Kansas. A Pueblo in the U.S. Great Plains? The Ruins of El Cuartelejo

Most archaeologists and historians associate Puebloan and ancestral Anasazi peoples with an area of the U.S. southwest centered on the Four Corners Region (the meeting point of Arizona, New Mexico, Colorado and Utah).  Some examples of Anasazi dwellings include Montezuma’s Castle in Arizona, New Mexico’s Chaco Canyon, and Colorado’s Mesa Verde.  It came as a surprise to me that there is a Pueblo dwelling as far east as Kansas.  Once a seven-room structure, the El Cuartelejo ruins (aka the Scott County Pueblo) is located within Lake Scott State Park and about 21 kilometers north of Scott City.  The name “El Cuartelejo” comes from “cuartel” meaning “room” and “lejo” meaning “far away.”  Situated near streams and natural springs, the ruins are shielded by bluffs from harsh winter weather.  Archaeological evidence shows that this location was first occupied by humans around 1450.  By 1640, semisedentary western Apache were living in present-day Kansas.  During the 15th century, a group living in the Taos Pueblo (located northwest of Santa Fe) revolted against Spanish priests and landowners in Nuevo Mexico.  At the time, the Spanish had subjected the native population to encomienda, a type of slavery where the indigenous population was forced to live and work on land owned by wealthy Spaniards. 

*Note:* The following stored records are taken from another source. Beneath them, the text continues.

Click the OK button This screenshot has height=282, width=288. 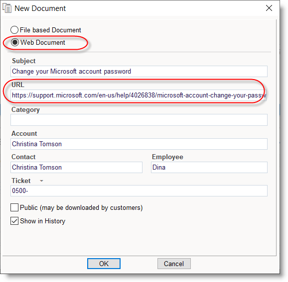click(x=104, y=264)
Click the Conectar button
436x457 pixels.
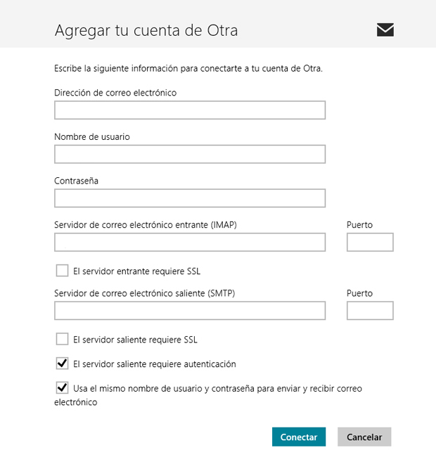tap(299, 437)
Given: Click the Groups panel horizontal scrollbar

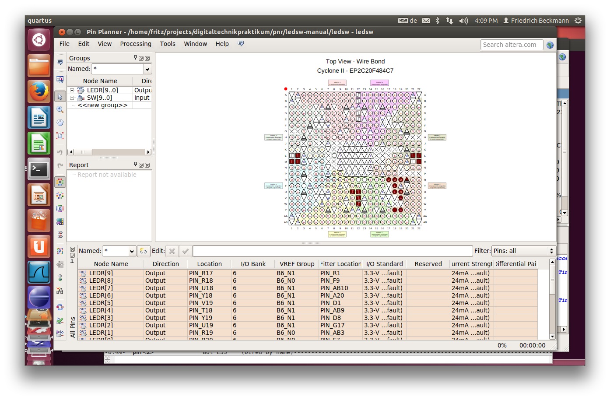Looking at the screenshot, I should tap(109, 152).
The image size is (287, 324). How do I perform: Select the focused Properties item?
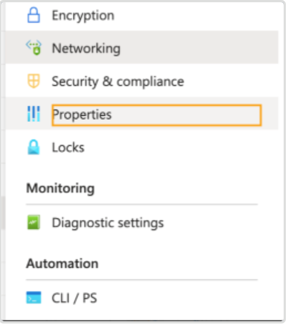(x=157, y=115)
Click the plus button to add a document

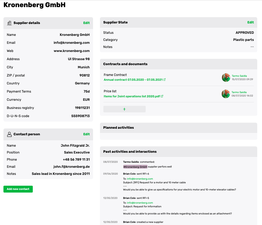124,109
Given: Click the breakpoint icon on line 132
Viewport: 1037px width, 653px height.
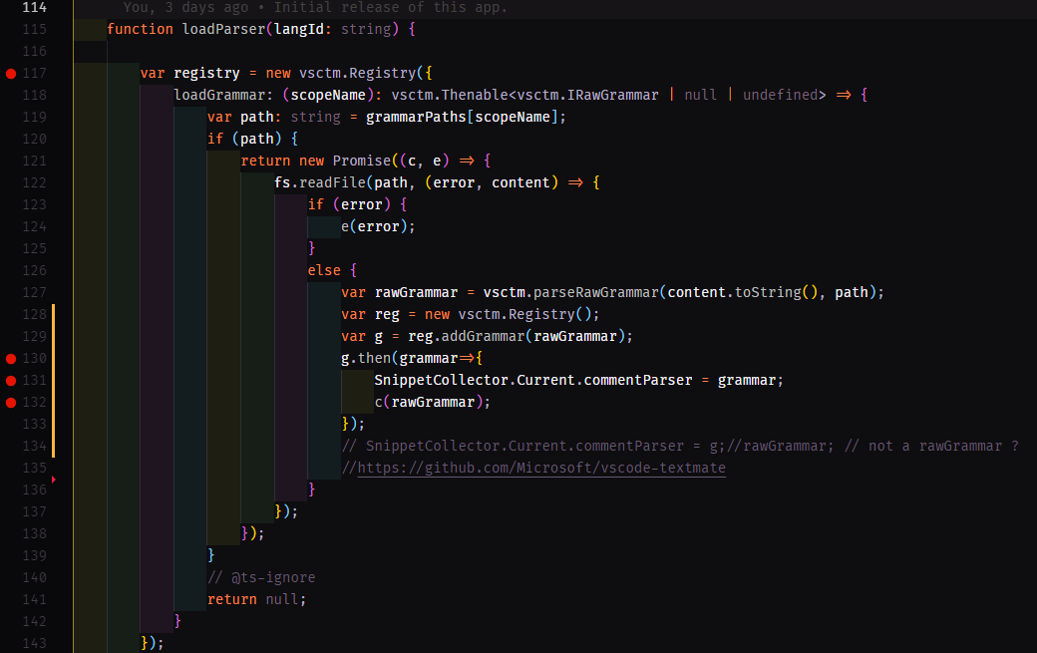Looking at the screenshot, I should click(x=9, y=401).
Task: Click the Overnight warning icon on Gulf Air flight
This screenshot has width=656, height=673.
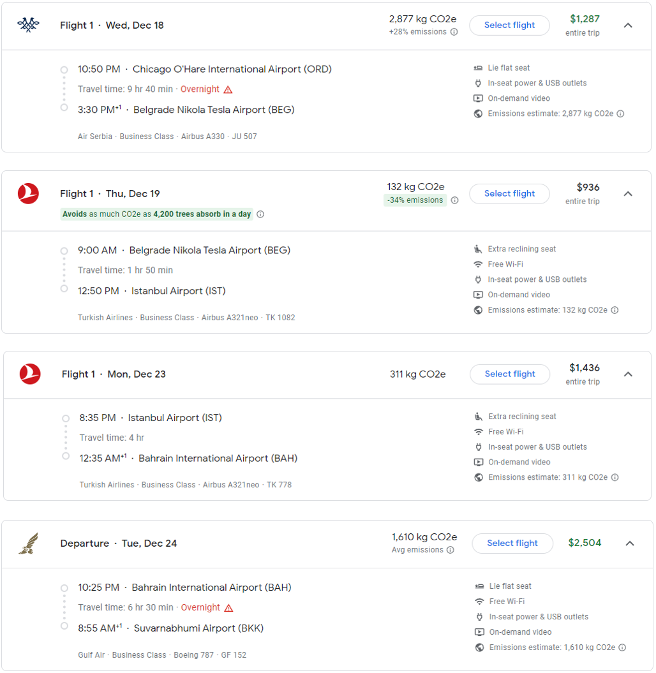Action: point(228,608)
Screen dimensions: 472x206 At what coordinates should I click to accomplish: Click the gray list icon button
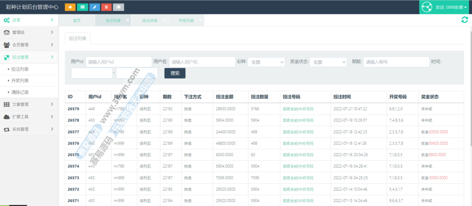[x=118, y=7]
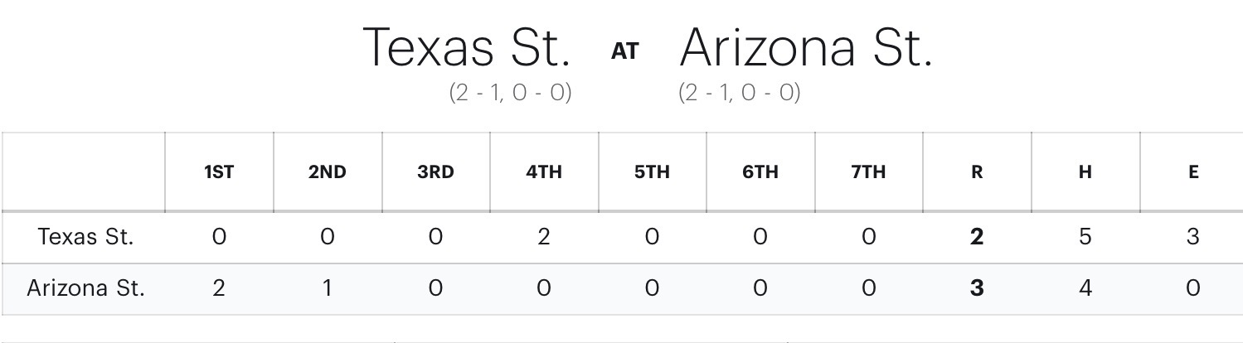The image size is (1243, 343).
Task: Select Arizona St. total runs cell
Action: click(x=977, y=288)
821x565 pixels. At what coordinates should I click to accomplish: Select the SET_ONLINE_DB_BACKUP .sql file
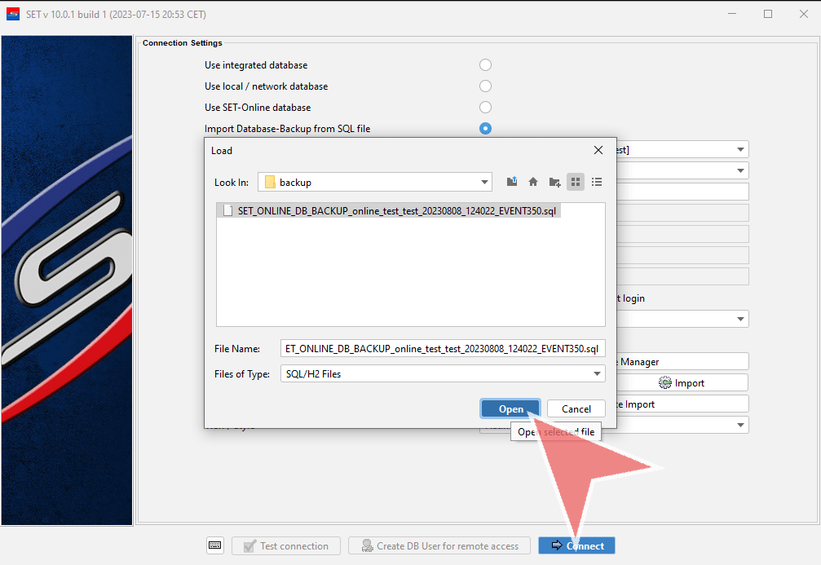click(x=391, y=210)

After leaving Taos, the Puebloans settled at El Cuartelejo, living peacefully with the Apache.  Soon after, Spanish Lt. Juan de Archuleta and his soldiers forced the Puebloans to return to Nuevo Mexico.  In 1696, a group of Picuris Puebloans fleeing Nuevo Mexico arrived at El Cuartelejo.  About a decade later this group too was forced back to Nuevo Mexico by Spanish soldiers.  Sometime after 1719 the site was abandoned.  French traders occupied the site for a brief period in the early 1720s and in 1898 the ruins were rediscovered by Herb Steele.  Steele and his wife Eliza had homesteaded just south of the site.  In 1925, the Daughters of the American Revolution (DAR) erected a marker to document the site’s occupation by Puebloans and in 1964, El Cuartelejo was designated a national historic landmark. 

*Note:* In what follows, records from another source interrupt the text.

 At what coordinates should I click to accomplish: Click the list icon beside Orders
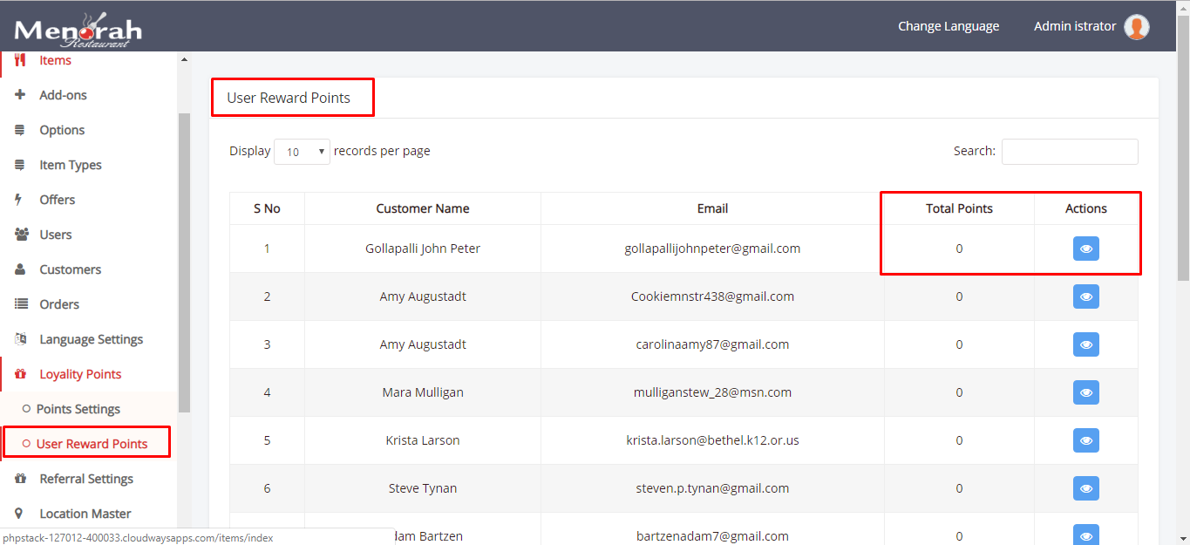tap(21, 304)

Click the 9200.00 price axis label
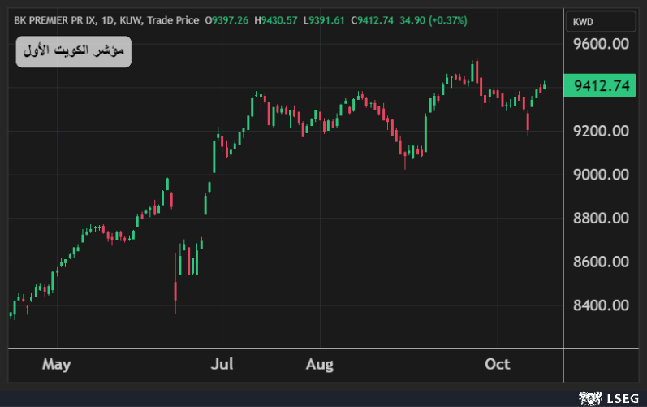602,131
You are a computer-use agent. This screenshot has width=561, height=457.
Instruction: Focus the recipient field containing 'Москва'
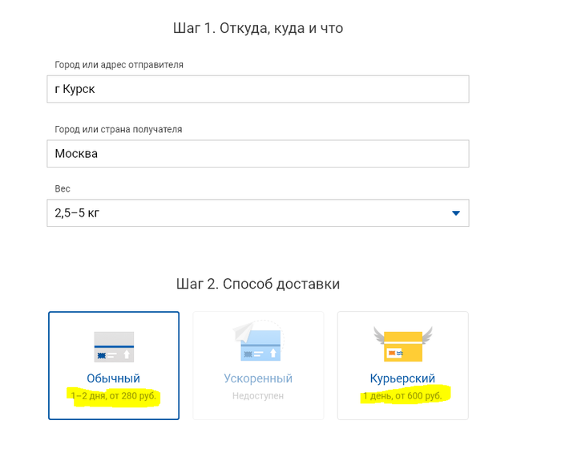coord(257,153)
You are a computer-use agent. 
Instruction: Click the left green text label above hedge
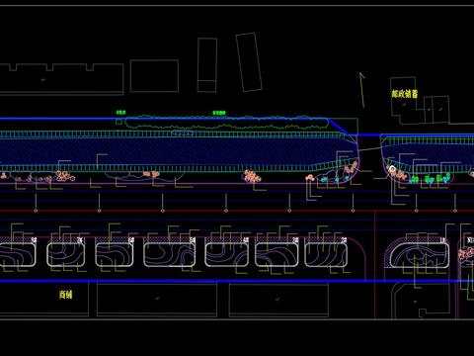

My companion and I spent a night at Lake Scott State Park before visiting the ruins.  On the basis of its rock foundations, we estimated that the pueblo structure covered an area of 10 by 15 meters.  With rock hearths and ovens, the foundations looked similar to others I’ve seen in the U.S. Southwest.  Archaeologists believe that the stone buildings were covered by roofs made from willow poles topped by brush and adobe.  Nearby, we saw channels that once carried water to irrigate the Puebloan’s crops.  Today, El Cuartelejo is believed to be the northernmost and easternmost pueblo in the U.S. 

Our exploration continued a few kilometers north where we visited Monument Rocks (aka the Chalk Pyramids) in an area known locally as the “Badlands of Kansas.”  The Rocks are 40 kilometers south of Oakley, Kansas and near U.S. Highway 83.  The final leg on County Road 14 took us past cattle and buffalograss covered prairie.  Visitors should be aware that the 0.04 square kilometer site is on private land with no facilities.  However, there are a few interpretive signs that explain the site’s geology and history.  For the next 40 minutes my companion and I circumnavigated two groups of sand-colored bluffs. 

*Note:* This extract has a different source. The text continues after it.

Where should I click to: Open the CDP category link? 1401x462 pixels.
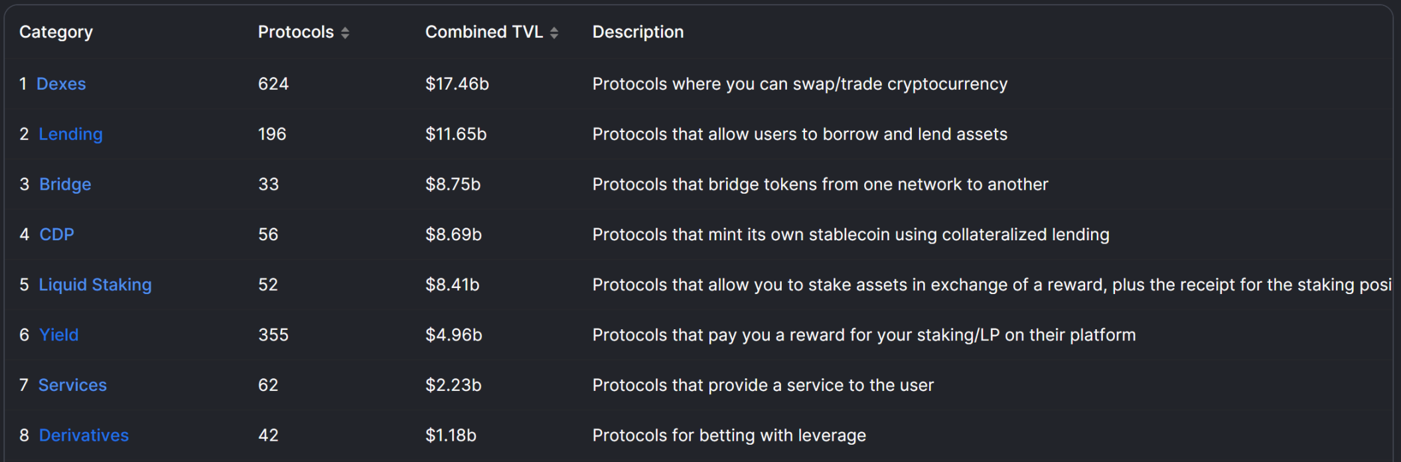coord(56,234)
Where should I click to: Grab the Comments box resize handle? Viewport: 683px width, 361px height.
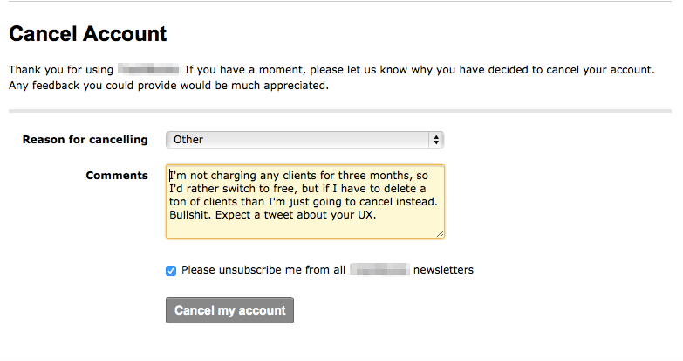coord(440,233)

Reaching heights of 21 meters, the “rocks” are chalky bluffs that appear out of place within a landscape of grass-covered ranchland.  One the edge of one butte is an opening known as Keyhole Arch.  Locals believe the “arch” was formed where a bullet penetrated a thin spot in the rock that grew wider over time.  The bluffs represent carbonate deposits of the Cretaceous Period when a massive area extending from present-day Canada to the Gulf of Mexico was covered by a shallow inland sea.  The bluff’s Niobrara Chalk was created by the erosion of a seabed formed 80 million years ago.  Over time the shells of microscopic organisms called foraminifera fell to the sea bottom, forming ooze that grew at a rate of 0.036mm per year.  Eventually the accumulation reached a thickness of more than 100 meters.  Interspersed within the ooze were skeletal remains of fish, turtles, and birds that can be found today as fossils embedded within the chalk.  Larger fossils including mosasaurs (a large swimming reptile) and giant clam shells have also been found. 

More recently, Kiowa, Apache and Sioux peoples used the area for hunting.  Monument Rocks were known as a landmark on the Smoky Hills Trail used by pioneers traveling west.  This trail was the main route between Atchison, Kansas, and the Colorado gold fields during the 1859 Pikes Peak Gold Rush.  In 1865, a station was established at Monument Rocks for a stagecoach service called the Butterfield Overland Dispatch.